Foto: imago images/Seeliger

In einem seit einer kleinen Ewigkeit im Fernsehen ausgestrahlten Werbespot verkündet ein etwas streberhafter Jungmensch, er habe sich eine neue Matratze gekauft. „Hat mich ein Vermögen gekostet“, tut er einem Gleichaltrigen kund. „Aber Qualität hat halt ihren Preis.“

Wir ahnen, dass er am Ende dieser kleinen Unterredung der Verlierer sein wird.
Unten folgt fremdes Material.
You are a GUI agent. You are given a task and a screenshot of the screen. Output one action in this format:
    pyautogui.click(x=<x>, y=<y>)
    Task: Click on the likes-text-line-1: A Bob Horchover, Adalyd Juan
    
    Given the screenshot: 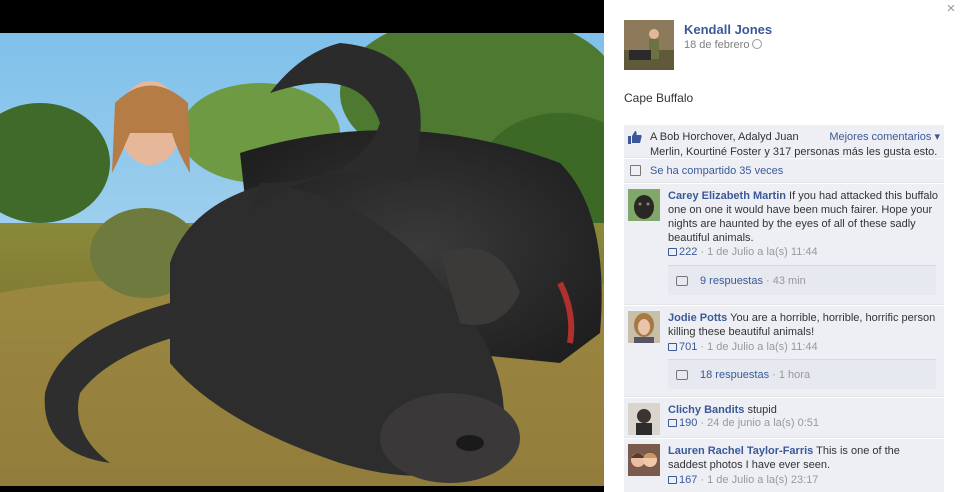 What is the action you would take?
    pyautogui.click(x=740, y=138)
    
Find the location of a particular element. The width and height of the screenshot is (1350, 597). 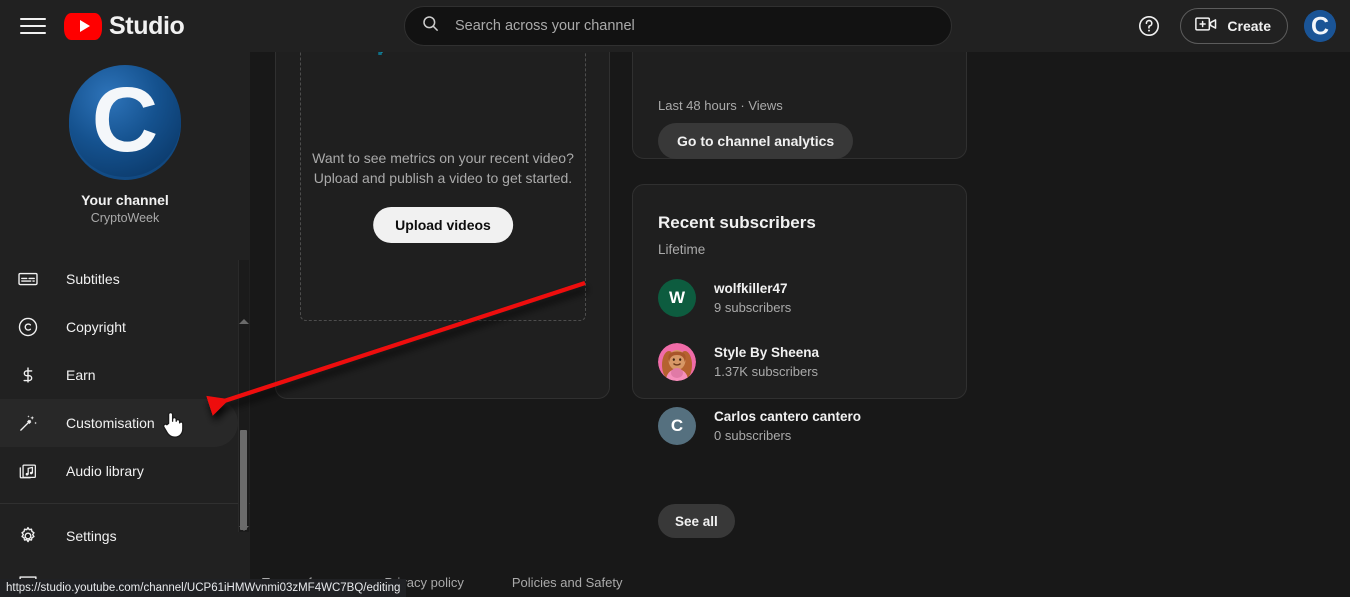

upload-videos-button: Upload videos is located at coordinates (443, 225).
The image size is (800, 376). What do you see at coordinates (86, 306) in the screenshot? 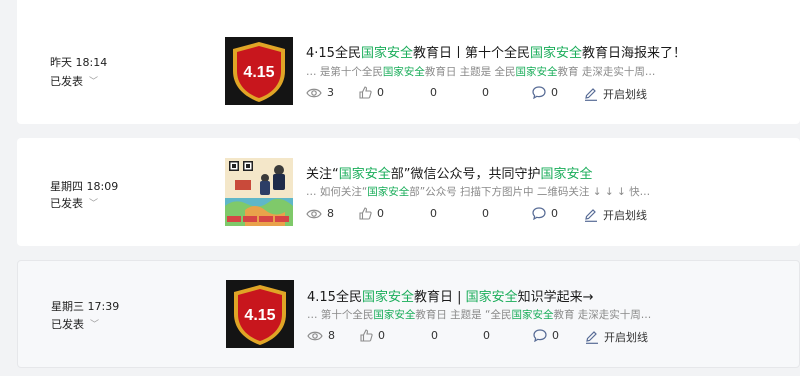
I see `publish-time: 星期三 17:39` at bounding box center [86, 306].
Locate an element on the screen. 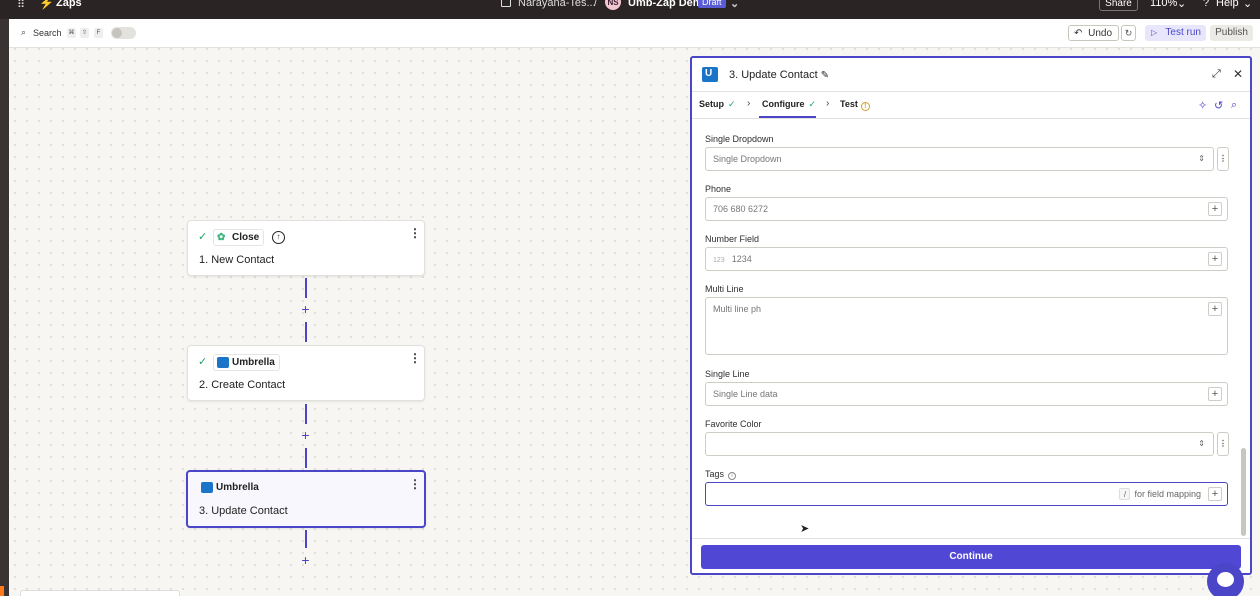  step-card-3: Umbrella 3. Update Contact ⋮ is located at coordinates (306, 499).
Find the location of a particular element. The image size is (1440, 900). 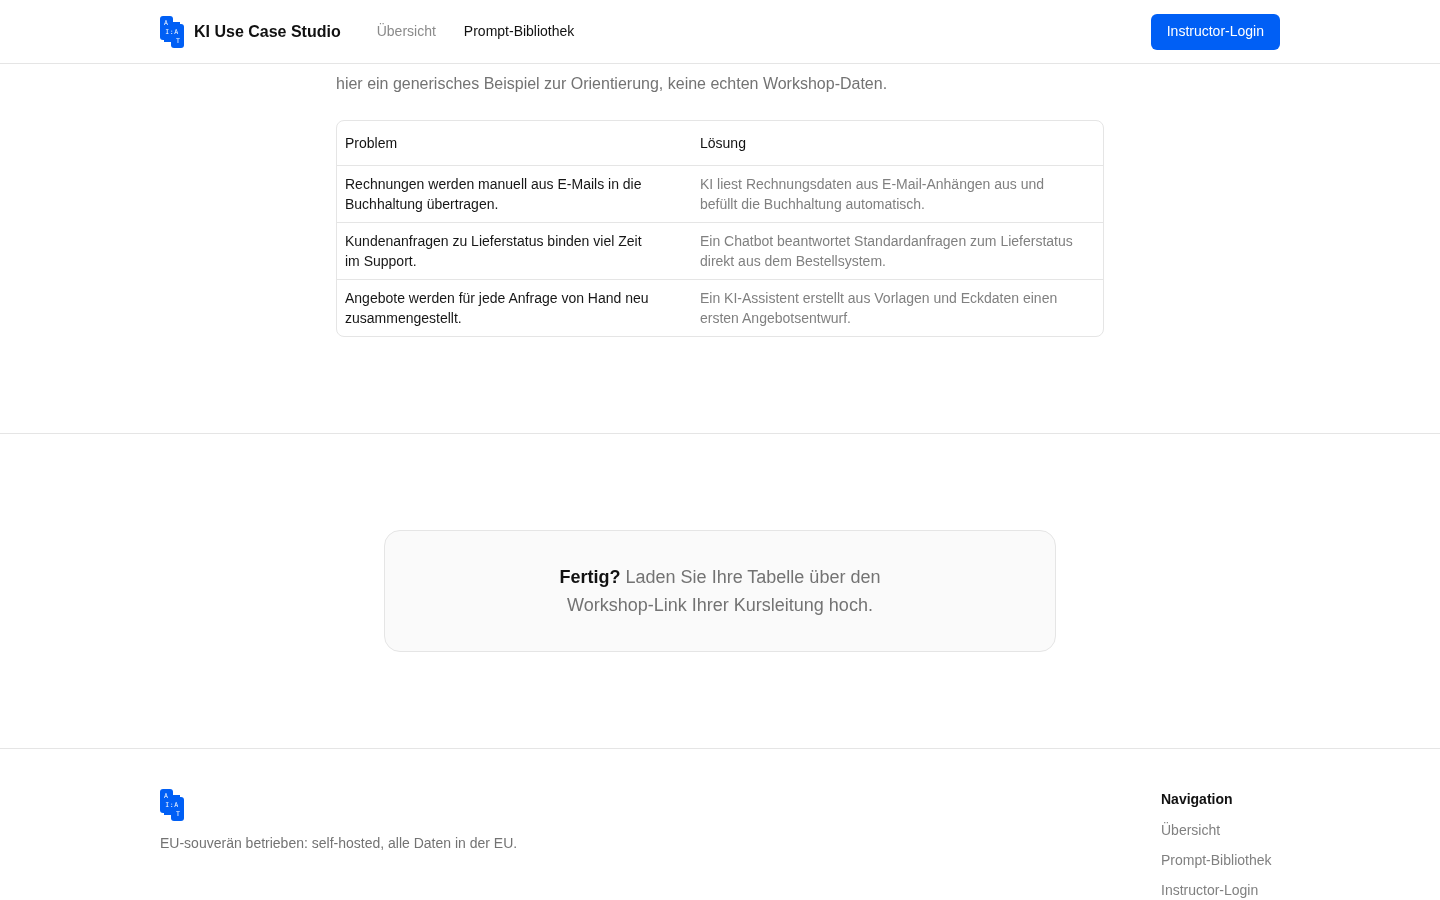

In der Welt der Werbung ist dies fast immer einer, der mehr bezahlen muss als andere. In der Konsumgesellschaft ist der Preis nun einmal das Maß der Dinge und die Schnäppchenjäger halten sich zugute, die Cleveren zu sein. In einem anderen Clip etwa geht es um den sogenannten Provisionsschmerz, der entsteht, wenn man für sich die falschen Haushaltsentscheidungen trifft. In dem Clip fasst eine Männerhand auf einen heißen Grill und eine Frauenhand greift in einen stacheligen Kaktus. Und das alles nur, weil sie sich die Gelegenheit entgehen ließen, eine zum Verkauf stehende Immobilie kostenlos über ein Internetportal bewerten zu lassen. Konsum schmerzt. Die kleinen Niederlagen beim Einkaufen werden auf diese Weise zu existenziellen Dramen stilisiert.